Network Graphical Representation
To get the graphical representation of the network, run the following code snippet, which is essentially only two lines of Python code.
from caffe2.python import net_drawer from IPython import display graph = net_drawer.GetPydotGraph(net, rankdir="LR") display.Image(graph.create_png(), width=800)
When you run the code, you will see the following output −
For large networks, the graphical representation becomes extremely useful in visualizing and debugging network definition errors.
Finally, it is now time to run the network.
Running Network
You run the network by calling the RunNetOnce method on the workspace object −
workspace.RunNetOnce(net)
After the network is run once, all our data that is generated at random would be created, fed into the network and the output will be created. The tensors which are created after running the network are called blobs in Caffe2. The workspace consists of the blobs you create and store in memory. This is quite similar to Matlab.

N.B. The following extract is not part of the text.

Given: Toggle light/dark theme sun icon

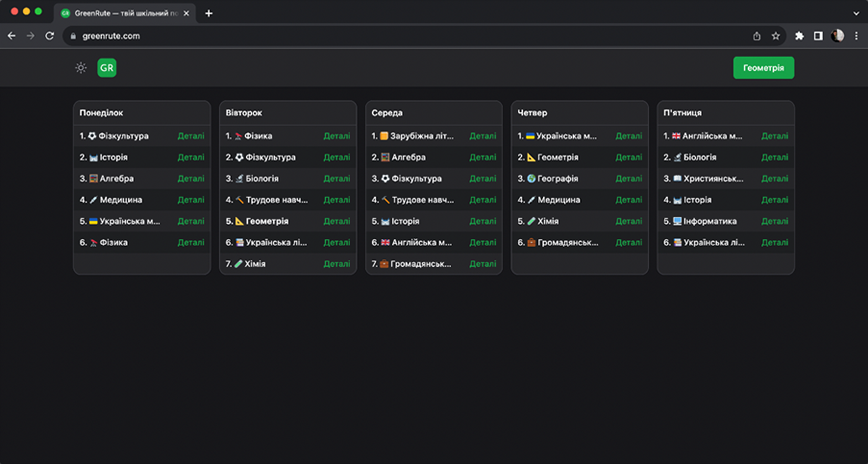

After running the network, you can examine the blobs that the workspace contains using the following print command
print("Blobs in the workspace: {}".format(workspace.Blobs()))
You will see the following output −
Blobs in the workspace: [''W'', ''X'', ''Y'', ''b'']
Note that the workspace consists of three input blobs − X, W and b. It also contains the output blob called Y. Let us now examine the contents of these blobs.
for name in workspace.Blobs(): print("{}:n{}".format(name, workspace.FetchBlob(name)))
You will see the following output −
W: [[ 1.0426593 0.15479846 0.25635982] [-2.2461145 1.4581774 0.16827184] [-0.12009818 0.30771437 0.00791338] [ 1.2274994 -0.903331 -0.68799865] [ 0.30834186 -0.53060573 0.88776857]] X: [[ 1.6588869e+00 1.5279824e+00 1.1889904e+00] [ 6.7048723e-01 -9.7490678e-04 2.5114202e-01]] Y: [[ 3.2709925 -0.297907 1.2803618 0.837985 1.7562964] [ 1.7633215 -0.4651525 0.9211631 1.6511179 1.4302125]] b: [1. 1. 1. 1. 1.]
Note that the data on your machine or as a matter of fact on every run of the network would be different as all inputs are created at random. You have now successfully defined a network and run it on your computer.